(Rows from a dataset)
....................
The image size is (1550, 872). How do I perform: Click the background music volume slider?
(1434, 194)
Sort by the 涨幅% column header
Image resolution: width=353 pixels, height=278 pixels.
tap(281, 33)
....................
Challenge
Reproduce these entries line for line, without changing anything.

Written answer
The image size is (1550, 872). How do I perform: Click the background music volume slider?
(1434, 194)
Sort by the 涨幅% column header
Image resolution: width=353 pixels, height=278 pixels.
tap(281, 33)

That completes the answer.